Like any war, the Russian-Ukrainian war takes place at the intersection of several planes: geopolitical, military, informational, propaganda, psychological, economic, energy, food, etc. But in the case of the Russian-Ukrainian war, the ethnocultural kinship, the meanderings of history traveled by the two peoples in conflict or together, and a large number of mixed families make the perception of this war much more strange and painful. Now, memories from the 1992 – 1993 years come to my mind when I taught the course Contemporary Political Doctrines at the State University of Kishinev as a visiting professor. On that occasion, I met numerous guild colleagues with mixed families, composed of Moldovans, respectively, Ukrainians, Russians, Armenians, Georgians, Baltics, Tatars, or even Uzbeks, Kazakhs and Tajiks from Central Asia.

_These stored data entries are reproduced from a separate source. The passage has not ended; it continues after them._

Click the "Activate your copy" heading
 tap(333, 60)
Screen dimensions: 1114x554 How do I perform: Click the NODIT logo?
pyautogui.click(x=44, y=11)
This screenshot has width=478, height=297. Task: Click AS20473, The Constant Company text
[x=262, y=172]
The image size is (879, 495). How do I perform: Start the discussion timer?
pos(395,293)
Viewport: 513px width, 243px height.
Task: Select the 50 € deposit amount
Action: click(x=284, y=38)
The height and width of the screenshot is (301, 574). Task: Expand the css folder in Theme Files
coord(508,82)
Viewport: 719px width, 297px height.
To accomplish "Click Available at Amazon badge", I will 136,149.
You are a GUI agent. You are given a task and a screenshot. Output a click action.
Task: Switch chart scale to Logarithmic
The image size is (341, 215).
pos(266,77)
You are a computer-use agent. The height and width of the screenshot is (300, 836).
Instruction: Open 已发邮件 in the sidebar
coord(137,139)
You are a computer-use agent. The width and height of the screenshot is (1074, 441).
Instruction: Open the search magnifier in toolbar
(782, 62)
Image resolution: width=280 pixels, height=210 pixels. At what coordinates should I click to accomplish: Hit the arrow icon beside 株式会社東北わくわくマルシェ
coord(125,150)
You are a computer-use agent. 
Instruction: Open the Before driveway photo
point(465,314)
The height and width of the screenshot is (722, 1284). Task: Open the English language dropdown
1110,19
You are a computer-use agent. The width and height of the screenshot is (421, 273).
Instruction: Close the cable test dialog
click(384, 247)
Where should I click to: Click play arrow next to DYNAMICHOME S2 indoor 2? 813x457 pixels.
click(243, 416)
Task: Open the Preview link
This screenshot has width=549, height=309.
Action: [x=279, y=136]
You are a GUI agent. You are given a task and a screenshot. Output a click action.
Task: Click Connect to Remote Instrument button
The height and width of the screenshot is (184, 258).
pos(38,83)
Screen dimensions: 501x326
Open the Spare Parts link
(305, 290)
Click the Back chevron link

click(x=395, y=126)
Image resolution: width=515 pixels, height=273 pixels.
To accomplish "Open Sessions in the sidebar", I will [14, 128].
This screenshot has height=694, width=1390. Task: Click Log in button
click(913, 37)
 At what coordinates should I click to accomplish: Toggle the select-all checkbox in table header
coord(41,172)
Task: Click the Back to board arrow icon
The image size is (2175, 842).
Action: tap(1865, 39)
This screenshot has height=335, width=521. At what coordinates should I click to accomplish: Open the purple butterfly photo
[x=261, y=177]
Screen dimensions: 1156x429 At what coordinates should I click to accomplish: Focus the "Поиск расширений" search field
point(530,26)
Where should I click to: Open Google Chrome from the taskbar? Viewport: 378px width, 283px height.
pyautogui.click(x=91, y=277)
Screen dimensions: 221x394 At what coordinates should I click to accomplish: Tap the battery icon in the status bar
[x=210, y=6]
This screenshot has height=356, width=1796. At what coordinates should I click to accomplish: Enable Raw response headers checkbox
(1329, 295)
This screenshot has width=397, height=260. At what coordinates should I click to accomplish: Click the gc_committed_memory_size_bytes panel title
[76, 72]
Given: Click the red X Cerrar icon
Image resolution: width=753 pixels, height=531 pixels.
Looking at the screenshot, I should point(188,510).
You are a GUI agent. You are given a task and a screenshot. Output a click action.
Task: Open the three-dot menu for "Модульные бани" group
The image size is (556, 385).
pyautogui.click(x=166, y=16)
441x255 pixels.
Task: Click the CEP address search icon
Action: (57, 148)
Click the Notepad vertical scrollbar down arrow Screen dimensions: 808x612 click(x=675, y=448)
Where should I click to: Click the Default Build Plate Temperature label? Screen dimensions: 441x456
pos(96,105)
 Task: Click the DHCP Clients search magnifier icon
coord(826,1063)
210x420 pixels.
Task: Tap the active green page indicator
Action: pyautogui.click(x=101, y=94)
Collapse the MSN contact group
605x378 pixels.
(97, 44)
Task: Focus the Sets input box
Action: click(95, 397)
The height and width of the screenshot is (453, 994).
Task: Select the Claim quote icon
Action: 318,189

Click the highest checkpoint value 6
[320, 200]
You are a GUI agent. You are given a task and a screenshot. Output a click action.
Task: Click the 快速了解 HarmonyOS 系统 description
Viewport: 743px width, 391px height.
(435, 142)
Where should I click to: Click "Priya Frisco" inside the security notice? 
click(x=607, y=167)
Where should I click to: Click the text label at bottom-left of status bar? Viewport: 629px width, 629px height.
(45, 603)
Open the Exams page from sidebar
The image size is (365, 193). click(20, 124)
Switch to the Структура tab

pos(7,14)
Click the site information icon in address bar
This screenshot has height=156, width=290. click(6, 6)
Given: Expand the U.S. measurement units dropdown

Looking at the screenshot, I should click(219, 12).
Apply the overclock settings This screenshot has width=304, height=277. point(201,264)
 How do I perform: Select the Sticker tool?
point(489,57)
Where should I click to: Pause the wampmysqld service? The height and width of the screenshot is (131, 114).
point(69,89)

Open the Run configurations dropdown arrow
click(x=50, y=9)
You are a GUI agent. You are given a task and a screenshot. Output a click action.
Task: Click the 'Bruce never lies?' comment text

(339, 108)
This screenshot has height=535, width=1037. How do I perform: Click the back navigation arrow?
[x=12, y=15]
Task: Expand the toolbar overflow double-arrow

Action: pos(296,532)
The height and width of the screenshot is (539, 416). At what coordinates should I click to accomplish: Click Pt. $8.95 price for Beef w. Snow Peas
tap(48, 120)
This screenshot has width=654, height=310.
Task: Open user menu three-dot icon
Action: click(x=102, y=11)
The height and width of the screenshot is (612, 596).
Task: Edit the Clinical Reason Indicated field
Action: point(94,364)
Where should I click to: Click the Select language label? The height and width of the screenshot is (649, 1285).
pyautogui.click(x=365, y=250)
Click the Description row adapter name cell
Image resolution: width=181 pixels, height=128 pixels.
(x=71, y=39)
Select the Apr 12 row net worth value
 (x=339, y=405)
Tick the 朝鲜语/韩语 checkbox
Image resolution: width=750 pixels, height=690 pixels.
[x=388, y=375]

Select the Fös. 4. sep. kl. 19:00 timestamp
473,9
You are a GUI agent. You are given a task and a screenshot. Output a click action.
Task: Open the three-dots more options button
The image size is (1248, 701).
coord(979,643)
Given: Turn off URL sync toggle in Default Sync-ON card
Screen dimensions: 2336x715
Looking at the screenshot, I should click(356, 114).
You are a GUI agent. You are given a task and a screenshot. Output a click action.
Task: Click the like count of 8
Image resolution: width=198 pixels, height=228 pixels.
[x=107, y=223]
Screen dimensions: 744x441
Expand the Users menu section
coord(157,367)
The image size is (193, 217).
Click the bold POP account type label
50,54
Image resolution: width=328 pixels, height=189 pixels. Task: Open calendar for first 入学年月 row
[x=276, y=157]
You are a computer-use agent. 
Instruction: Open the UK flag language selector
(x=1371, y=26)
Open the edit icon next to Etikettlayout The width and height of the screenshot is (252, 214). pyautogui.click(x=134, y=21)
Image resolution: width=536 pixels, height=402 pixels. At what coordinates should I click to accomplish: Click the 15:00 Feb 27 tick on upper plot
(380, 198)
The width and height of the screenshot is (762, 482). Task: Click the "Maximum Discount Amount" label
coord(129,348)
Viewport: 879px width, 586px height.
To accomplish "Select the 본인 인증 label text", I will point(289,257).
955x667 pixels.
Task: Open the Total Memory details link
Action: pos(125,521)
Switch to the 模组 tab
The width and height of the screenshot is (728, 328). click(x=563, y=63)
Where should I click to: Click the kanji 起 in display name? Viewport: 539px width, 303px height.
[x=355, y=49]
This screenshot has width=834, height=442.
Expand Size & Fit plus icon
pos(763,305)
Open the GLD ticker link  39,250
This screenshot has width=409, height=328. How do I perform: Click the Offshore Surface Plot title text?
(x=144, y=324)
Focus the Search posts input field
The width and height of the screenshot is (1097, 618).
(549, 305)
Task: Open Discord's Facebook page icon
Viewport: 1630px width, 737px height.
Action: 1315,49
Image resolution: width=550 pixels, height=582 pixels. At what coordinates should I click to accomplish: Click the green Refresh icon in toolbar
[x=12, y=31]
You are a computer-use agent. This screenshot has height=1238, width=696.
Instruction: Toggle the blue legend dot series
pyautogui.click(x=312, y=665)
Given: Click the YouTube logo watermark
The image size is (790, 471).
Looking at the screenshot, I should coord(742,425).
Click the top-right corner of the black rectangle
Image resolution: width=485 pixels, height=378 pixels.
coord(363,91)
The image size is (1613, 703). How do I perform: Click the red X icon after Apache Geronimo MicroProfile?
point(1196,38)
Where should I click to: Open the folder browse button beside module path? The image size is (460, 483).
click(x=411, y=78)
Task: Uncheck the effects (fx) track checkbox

I can say that this multicultural landscape, familiar to me from my childhood in Tulcea, maintained a pleasant and culturally elevated atmosphere. I can’t help but wonder what is happening now, how my colleagues from Kishinev feel, how they live the war in their immediate vicinity, and how their mixed families feel the war with which they are always threatened. More, I keep in touch with some of my colleagues and Ph.D. students from  Kishinev. One of them, a little older, lived as a recruit in the adventure of another tragic invasion, that of the Soviet Union in Afghanistan in the 1980s. And the verdict of history was given then: the military invasion of Afghanistan accentuated the system crisis of the Soviet Union, hastening its collapse. After more than three decades, we can ask ourselves: is the Russian state now in a similar political-military situation? Are we somehow living at the end of another autocratic era in the expansionist history of the Russian state? Has the last hour sounded for the three-faced bronze horseman?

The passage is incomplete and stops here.